● ACTIVITY 1: In the excerpt on whether galaxies expand with the universe, what is the tl;dr given for the Cooperstock et al. paper?
● ACTIVITY 2: Resume the excerpt on whether galaxies expand with the universe, picking up right after its final sentence.

**** EXCERPT TO READ ****

Or write some additional details about it. I know that the "popular" explanations claim that "everything" expands, and I understood from your reply that what we see can be technically modeled in equations as if there's nothing that expands inside of whole galaxies, but what is the actual proof that there are actually no expansion forces inside of the galaxies at all? Thanks in advance.
Starting with the "gimme hardcore!" end, I was thinking of how to construct an argument using vierbiens and then how to boil it down to something accessible (or at least representable on LaTeX-free HN), and then remembered that it had already been done by Cooperstock et al.: http://xxx.lanl.gov/abs/astro-ph/9803097 The tl;dr is that if the cosmological expansion induces strain on matter, the strain is too small to be measurable.
Retreating from the hardest of answers, Peter Coles has an old moderate-detail article on this at https://telescoper.wordpress.com/2011/08/19/is-space-expandi... and he refers to both Peacock's and Harrison's textbooks which give greater detail (I recommend the latter if you can get your hands on it at a library).
His approach to the question you're asking ("roughly, does the solar system expand with the universe?") is how I'd go about it too, following on from the comment you replied to. My central point would be that in General Relativity we use exact solutions of the Einstein Field Equations because they're well-understood not because they're accurate. Natural systems don't source e.g the exact Schwarzschild spacetime for several reasons including lack of perfect spherical symmetry, lack of perfect vacuum to infinity outside the source, and nonzero angular momentum. Yet we get good approximate results when we use Schwarzschild to model the Earth or the Sun or the Milky Way, and usually the bad results are fixable with linear corrections). But the real picture is that each of these bodies sources an unknown metric that is slightly different from Schwarzschild, and additionally one has to stitch together two metrics sourced by two bodies each sourcing (different, unknown) Schwarszschild-ish metrics into an (unknown) expanding background.

**** DATA SHOWN ****

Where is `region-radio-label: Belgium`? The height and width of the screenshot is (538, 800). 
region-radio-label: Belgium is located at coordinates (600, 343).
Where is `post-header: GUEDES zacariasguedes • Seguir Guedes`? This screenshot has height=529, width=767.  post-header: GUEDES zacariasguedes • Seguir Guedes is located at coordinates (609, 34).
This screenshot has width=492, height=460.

****
**** DATA SHOWN ****

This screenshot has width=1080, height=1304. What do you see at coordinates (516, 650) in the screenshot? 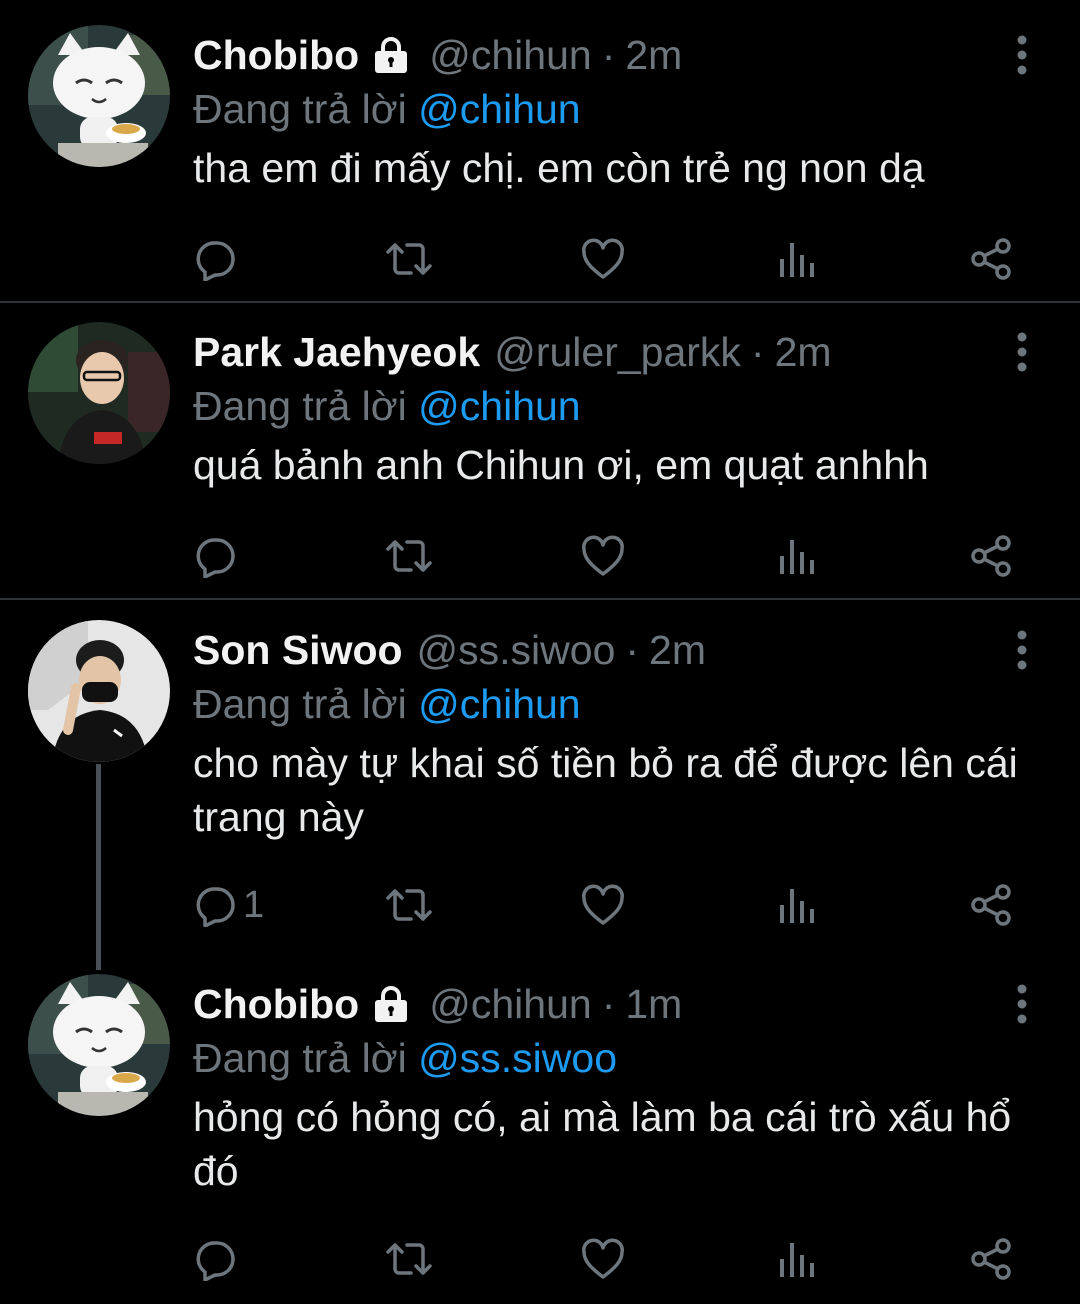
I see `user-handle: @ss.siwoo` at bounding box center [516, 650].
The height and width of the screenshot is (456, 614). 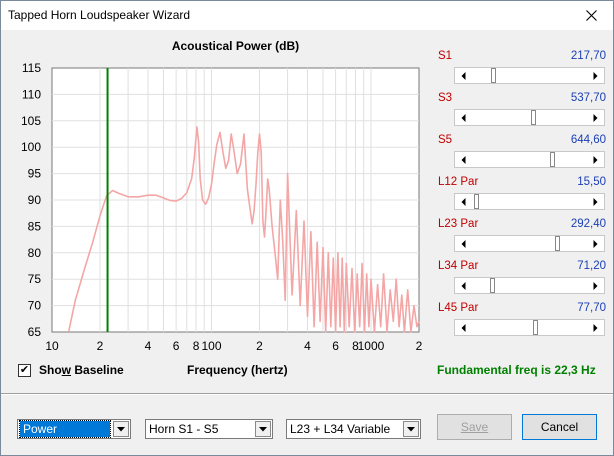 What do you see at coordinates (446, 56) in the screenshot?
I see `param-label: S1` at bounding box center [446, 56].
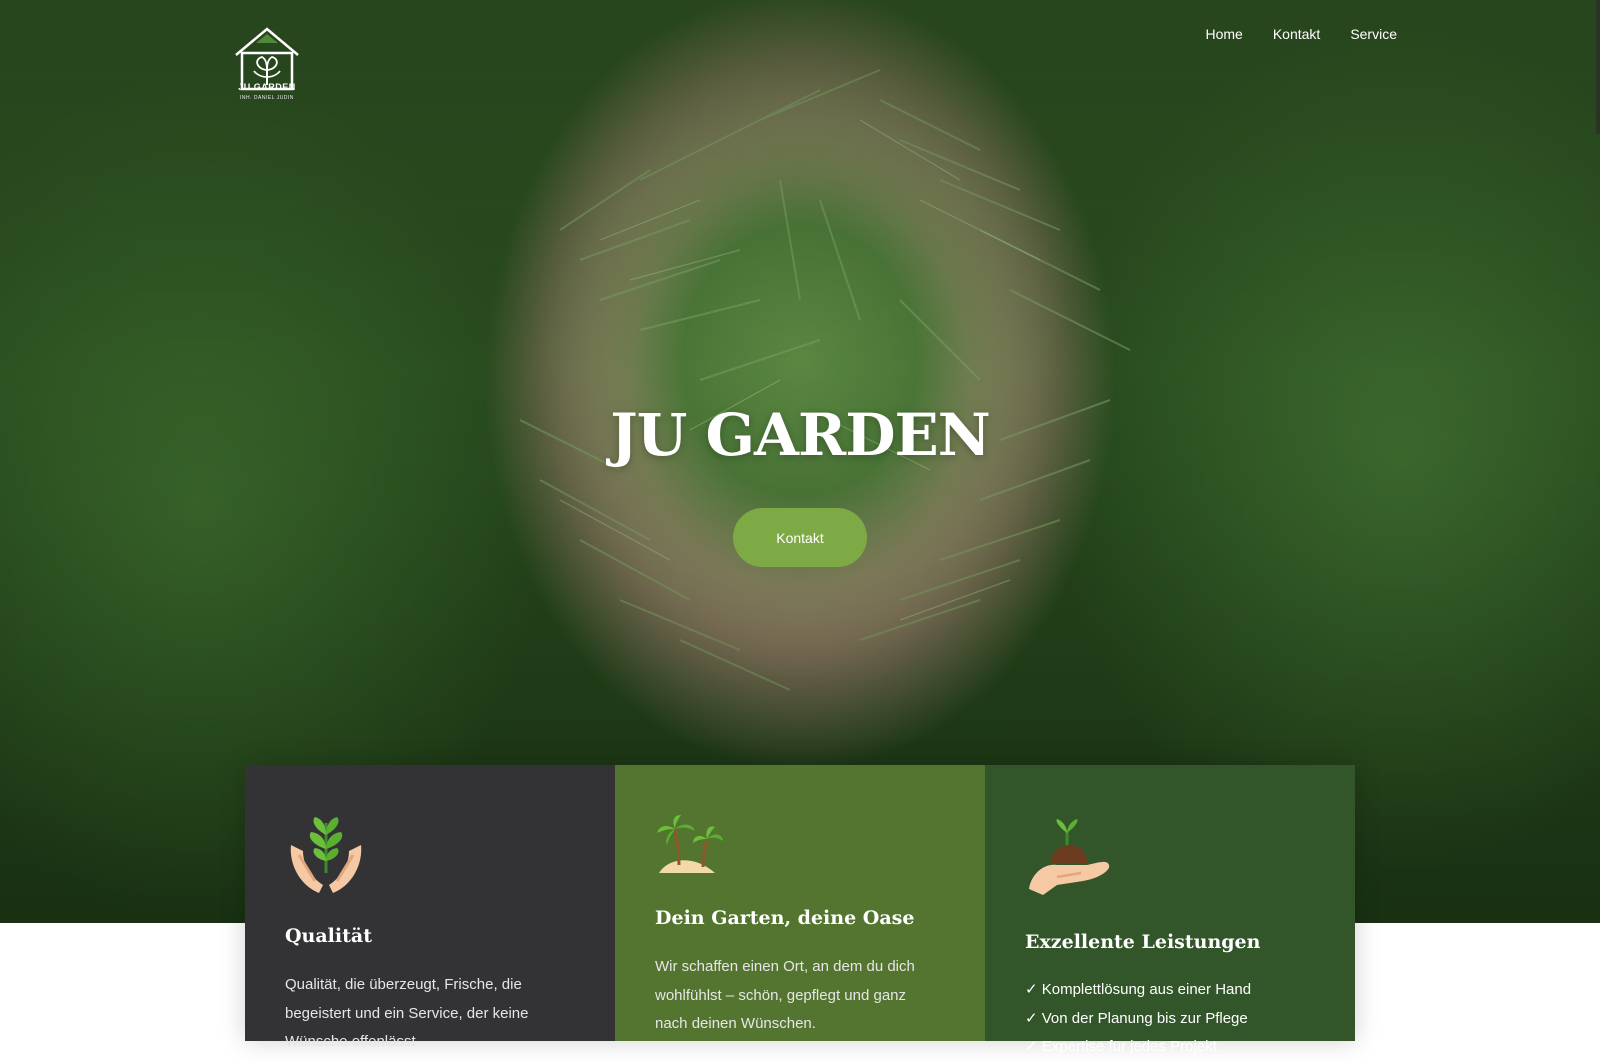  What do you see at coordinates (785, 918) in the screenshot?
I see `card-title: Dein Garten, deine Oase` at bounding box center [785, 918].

****
**** DATA SHOWN ****

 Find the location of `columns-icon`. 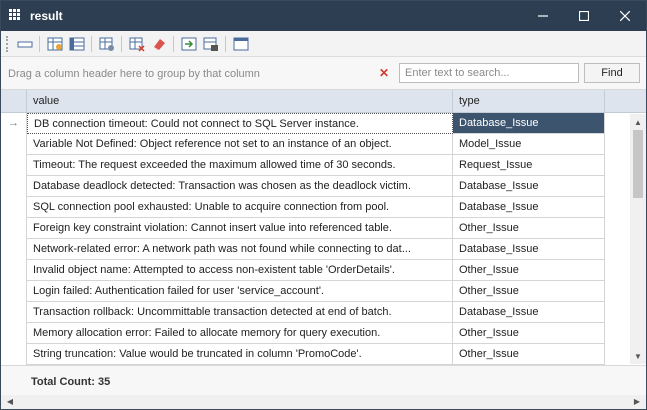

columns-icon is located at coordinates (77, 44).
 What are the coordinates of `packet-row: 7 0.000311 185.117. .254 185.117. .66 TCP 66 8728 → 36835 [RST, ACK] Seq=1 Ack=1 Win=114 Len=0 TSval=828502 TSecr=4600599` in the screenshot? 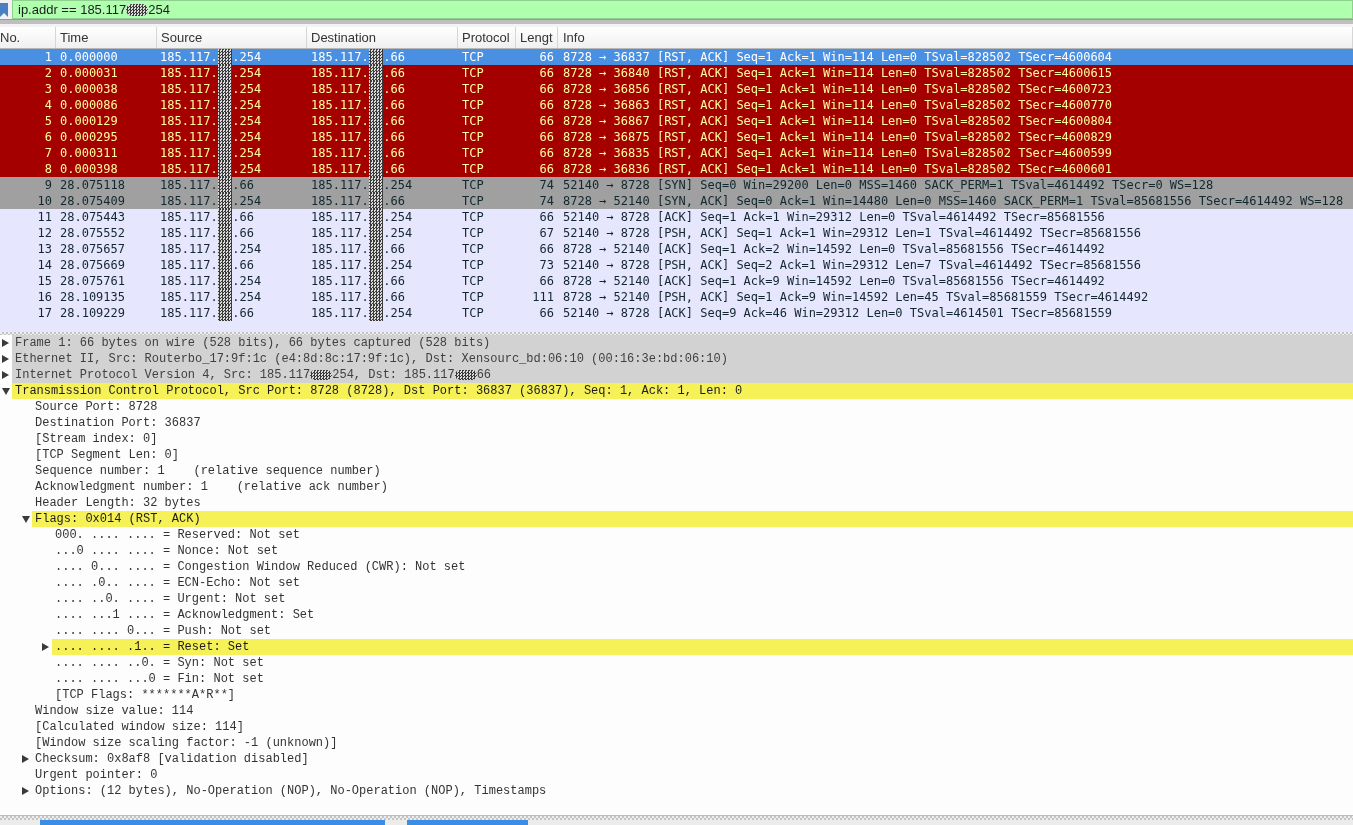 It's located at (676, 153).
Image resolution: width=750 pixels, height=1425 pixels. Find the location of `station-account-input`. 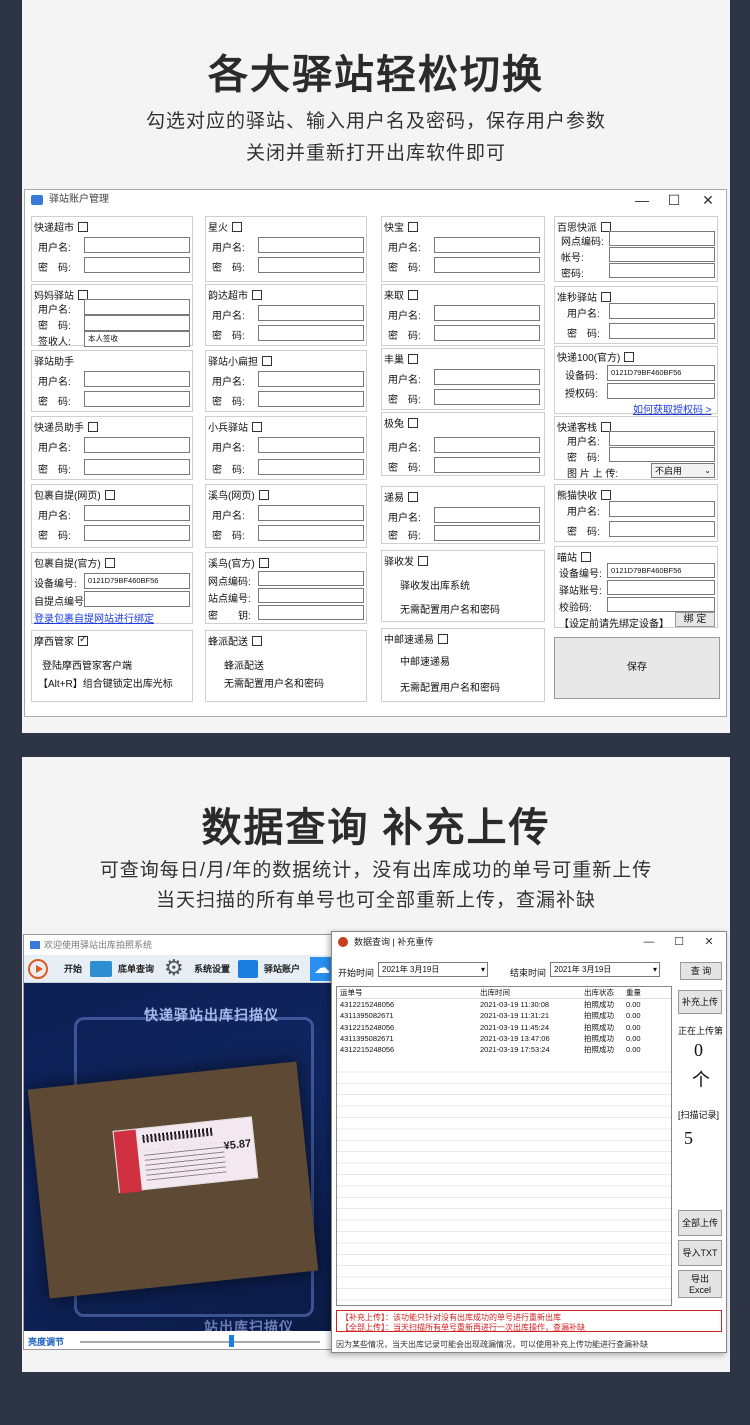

****

● EXPECTED OUTPUT 1: If cosmological expansion induces strain on matter, the strain is too small to be measurable.

● EXPECTED OUTPUT 2:
Numerical relativity has opened up the study of approximate solutions which give better results for real physical systems than the toolkit of known exact solutions (plus linear in v/c corrections), so one could argue that the central research programme in classical General Relativity is the study of the mechanisms that generate the (true) metric.
All that said, we can be much more confident (because of analyses under e.g. the parameterized post-Newtonian formalism and experimental data from gravitational probes of many varieties) about the fit of exact solutions to the bodies in our solar system than the fit of any metric to the cosmos-in-the-large. For the bodies in hydrostatic equilibrium that means Schwarzschild to at least the first order in v/c [in linearized gravity]. If you accept that Schwarzschild is an excellent substitute for the unknown real metric, then you must have a very close fit to a static, asymptotically flat spacetime. Around that you can establish a boundary condition. Outside the boundary is the expanding spacetime, inside is asymptotically flat (i.e., not expanding). Coles discusses some of this ( as does Hossenfelder at http://backreaction.blogspot.com/2017/08/you-dont-expand-jus... ).
Alternatively, you can argue that the real metric sourced by e.g. the Earth (or yourself at a distance where you subtend a very small angle on an observer's sky, or one of your molecules) is less close to Schwarzschild. In that case, Coles takes us back to Cooperstock via Ned Wright's Cosmology FAQ: you will get bad results with poor choices of coordinates (so use e.g. Fermi coordinates because then you know exactly where you have valid and comparable results, and you are forced to consider whether and where geodesics drift apart[1]).
Finally, if you were asking about "naive quintessence models" and their problems, ch 3.2 in Elise Jenning's _Simulations of Dark Energy Cosmologies_ (Springer, 2012) is a decent overview (it contains material from her Ph.D. thesis; she is now at KICP/FNAL).
> "actual proof"
This would make an excellent postdoc research project !
Linked with [1] above, on proving the conjecture, the soft underbelly is the behaviour of geodesics: in an expanding universe, comoving geodesics drift apart. The geodesics in Schwarzschild spacetime do not drift apart. Geodesics in the solar system do not drift apart, and haven't over the course of a few billion years. Geodesics at cosmological scales clearly do drift very noticeably apart over the same period of time. Worse, evidence suggests that the Hubble constant isn't constant in time, so where are the matching perturbations in the orbits of various bodies in the solar system? However, I'm not sure this is the right path to a definitive answer, since one is likely to be able to claim that your atoms in general are not following geodesics; their free-fall is interrupted by the surface of the Earth.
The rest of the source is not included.